In the 11C-CFT PET imaging study, the DAT binding (ROIs) in caudate, anterior putamen and posterior putamen in both YOPD and LOPD groups decreased significantly compared with the age-matched healthy control groups (Figure 1a–c). In PD patients, the DAT bindings in caudate were greater in the YOPD group (Figure 1a), while the DAT bindings in putamen of YOPD were quite similar to the LOPD groups (Figure 1b and c). These results suggested that the DAT bindings in caudate were relatively spared in the YOPD group, compared with similar lesions in putamen to LOPD (Figure 1).

Figure 1.

(a) Average dopamine transporter (DAT) binding of caudate in young-onset PD (YOPD) is higher than late-onset PD (LOPD) (p < 0.01), and significantly lower than the age-matched healthy controls (p < 0.01). (b) and (c) DAT bindings of anterior putamen (b) and posterior putamen (c) in YOPD were as low as LOPD, but significantly lower than the age-matched healthy controls (p < 0.01). HC: healthy controls; YOHC: healthy controls to YOPD; LOHC: healthy controls to LOPD. **p < 0.01. n.s., nonsignificant.

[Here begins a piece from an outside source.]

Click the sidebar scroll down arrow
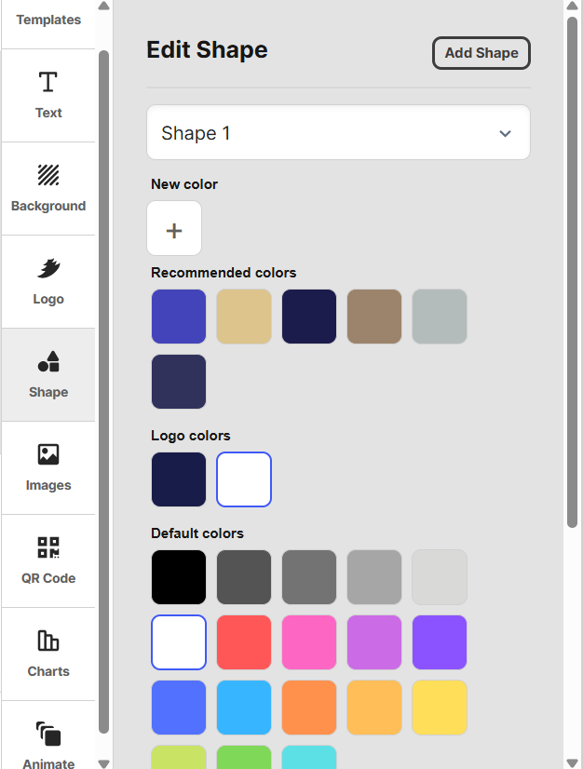 103,763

The metabolic characteristics in YOPD

Compared with healthy controls of similar age, YOPD patients showed increased metabolism in bilateral basal ganglia, cerebellum, thalamus, and frontal lobes (Figure 2a and Table 2) and decreased metabolism in cuneus, occipital and temporal lobes bilaterally (Figure 2a and Table 2). Compared with healthy controls of older age, the LOPD patients showed metabolism differences (Figure 2b) similar to those we found in YOPD patients. The regions with metabolism changes were similar to the regions reported in Parkinson’s disease related pattern (PDRP).[23]

Figure 2.

Brain regions exhibiting metabolic differences between (a) YOPD and HC, (b) LOPD and HC, and (c) YOPD and LOPD. Regions of increased metabolism are displayed as a red–yellow scale, decreased metabolism as a blue–purple scale. The colored stripe indicates the t-value; voxel threshold p < 0.001. Coordinates are displayed in Montreal Neurological Institute (MNI) standard space. (d) Normalized regional cerebral metabolic rate of glucose (rCMRglc) values of caudate in young onset Parkinson’s disease (YOPD) (blue) were significantly higher than in late onset Parkinson’s disease (LOPD) (red) (p < 0.01), both being similar to age-matched healthy controls [healthy controls to YOPD (YOHC), green; healthy controls to LOPD (LOHC), yellow]. (e) rCMRglc values of putamen in YOPD (blue) were significantly lower than LOPD (red) (p < 0.01), both being significantly higher than in age-matched healthy controls (p < 0.01) (YOHC, green; LOHC, yellow). (f) Normalized rCMRglc values of caudate correlated well with the average dopaminergic binding in caudate. **p < 0.01. n.s., nonsignificant.

Table 2.

Brain regions with significant metabolic difference between the YOPD patients and age-matched healthy controls.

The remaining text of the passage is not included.